String	toString() Returns a string containing a concise, human-readable description of this object.
final void	wait(long millis, int nanos) Causes the calling thread to wait until another thread calls the `notify()` or `notifyAll()` method of this object or until the specified timeout expires.
final void	wait(long millis) Causes the calling thread to wait until another thread calls the `notify()` or `notifyAll()` method of this object or until the specified timeout expires.
final void	wait() Causes the calling thread to wait until another thread calls the `notify()` or `notifyAll()` method of this object.

Constants

public static final int DONE

This constant is returned by iterate methods like previous() or next() if they have returned all valid boundaries.

Constant Value: -1 (0xffffffff)

Protected Constructors

protected BreakIterator ()

Default constructor, just for invocation by a subclass.

Public Methods

public Object clone ()

Creates a copy of this iterator, all status information including the current position are kept the same.

Returns

a copy of this iterator.

public abstract int current ()

Returns this iterator's current position.

Returns

this iterator's current position.

public abstract int first ()

Sets this iterator's current position to the first boundary and returns that position.

Returns

the position of the first boundary.

public abstract int following (int offset)

Sets the position of the first boundary to the one following the given offset and returns this position. Returns DONE if there is no boundary after the given offset.

Parameters

offset	the given position to be searched for.

Returns

the position of the first boundary following the given offset.

public static Locale[] getAvailableLocales ()

Returns all supported locales in an array.

Returns

all supported locales.

public static BreakIterator getCharacterInstance ()

Returns a new instance of BreakIterator to iterate over characters using the default locale.

Returns

a new instance of BreakIterator using the default locale.

public static BreakIterator getCharacterInstance (Locale where)

Returns a new instance of BreakIterator to iterate over characters using the given locale.

Parameters

where	the given locale.

Returns

a new instance of BreakIterator using the given locale.

public static BreakIterator getLineInstance ()

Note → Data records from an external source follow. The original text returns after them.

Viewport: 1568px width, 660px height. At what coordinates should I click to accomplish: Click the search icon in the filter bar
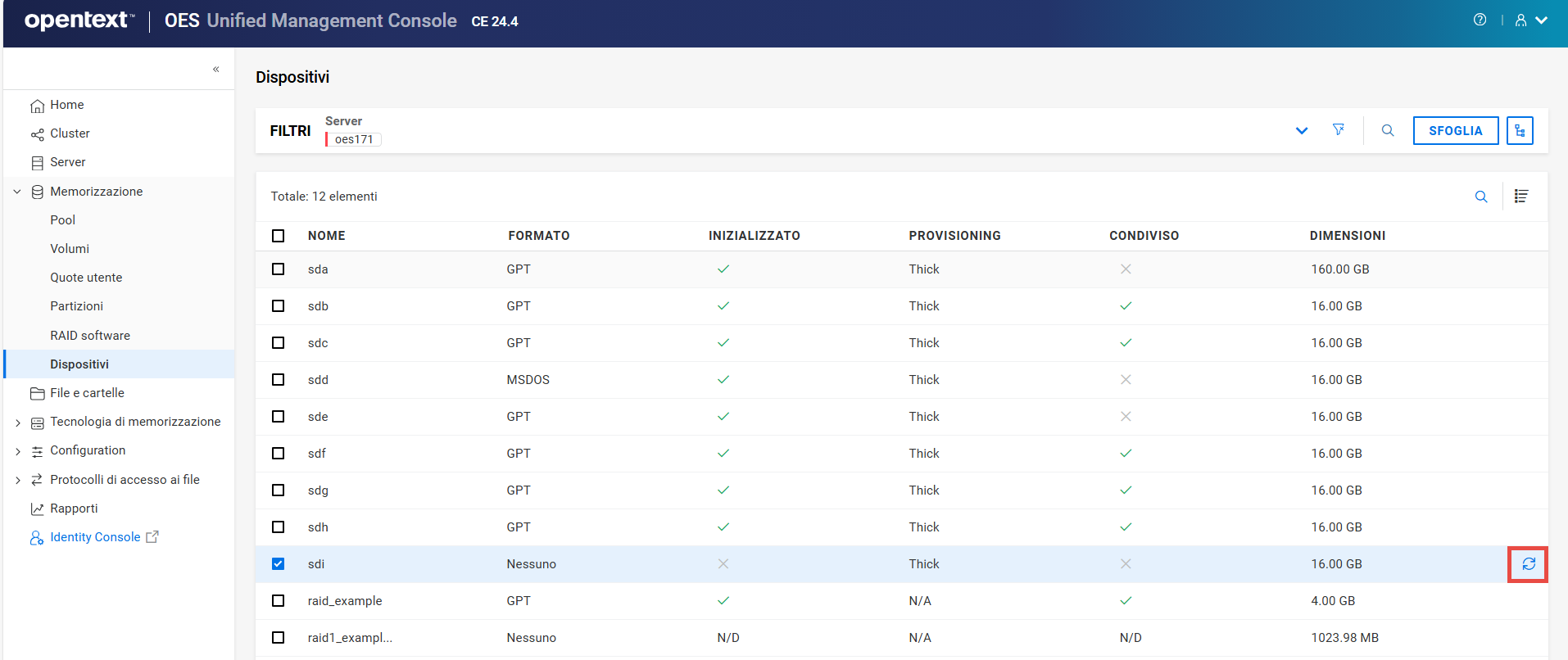1388,130
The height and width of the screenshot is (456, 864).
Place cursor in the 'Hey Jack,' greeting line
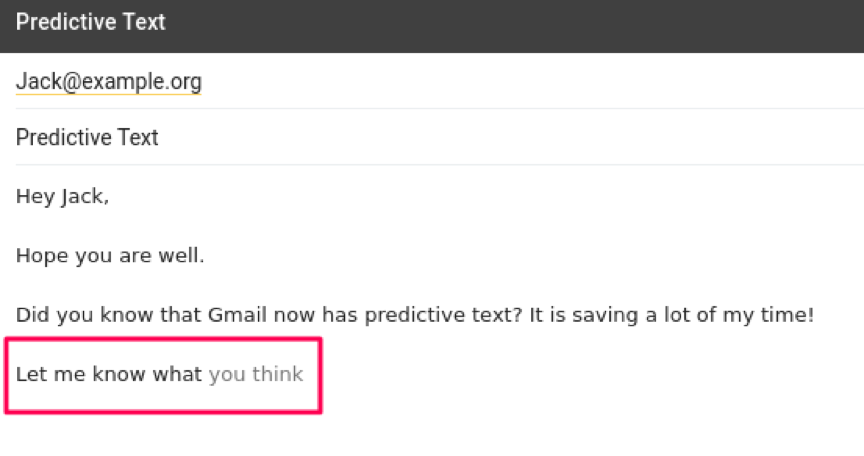62,197
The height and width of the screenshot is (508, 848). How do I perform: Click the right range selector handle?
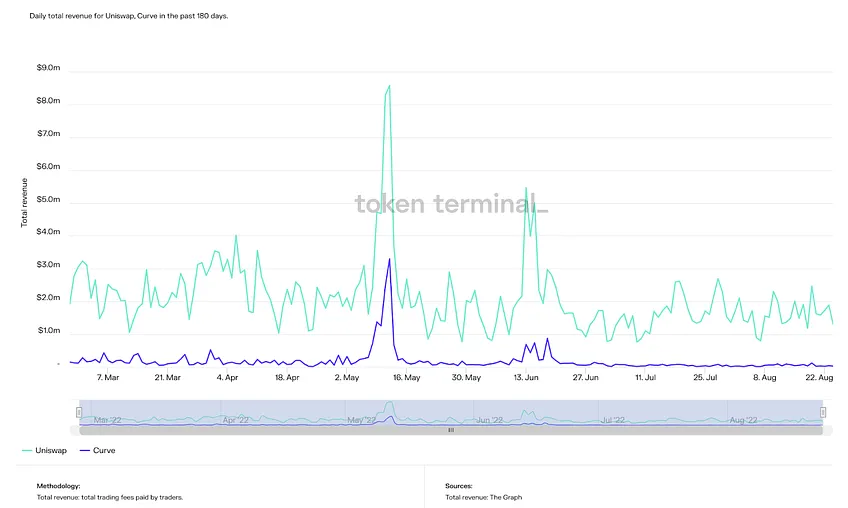[x=823, y=412]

Returns a new instance of {BreakIterator to iterate over line breaks using the default locale.

Returns

a new instance of BreakIterator using the default locale.

public static BreakIterator getLineInstance (Locale where)

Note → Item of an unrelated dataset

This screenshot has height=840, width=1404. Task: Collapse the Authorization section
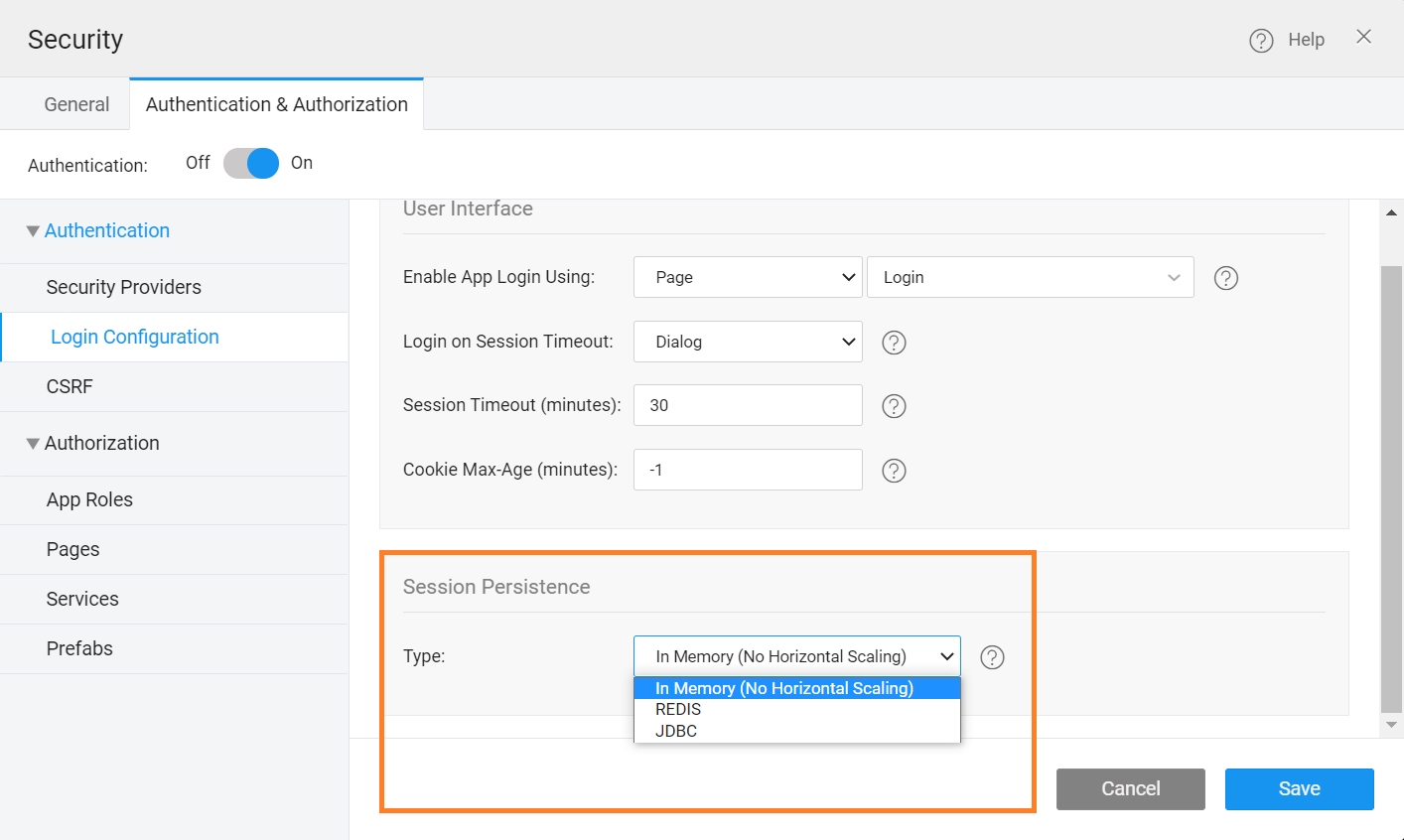34,444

Returns a new instance of BreakIterator to iterate over line breaks using the given locale.

Parameters

where	the given locale.

Returns

a new instance of BreakIterator using the given locale.

Throws

NullPointerException	if `where` is `null`.

public static BreakIterator getSentenceInstance (Locale where)

Returns a new instance of BreakIterator to iterate over sentence-breaks using the given locale.

Parameters

where	the given locale.

Returns

a new instance of BreakIterator using the given locale.

Throws

NullPointerException	if `where` is `null`.

public static BreakIterator getSentenceInstance ()

Returns a new instance of BreakIterator to iterate over sentence-breaks using the default locale.

Returns

a new instance of BreakIterator using the default locale.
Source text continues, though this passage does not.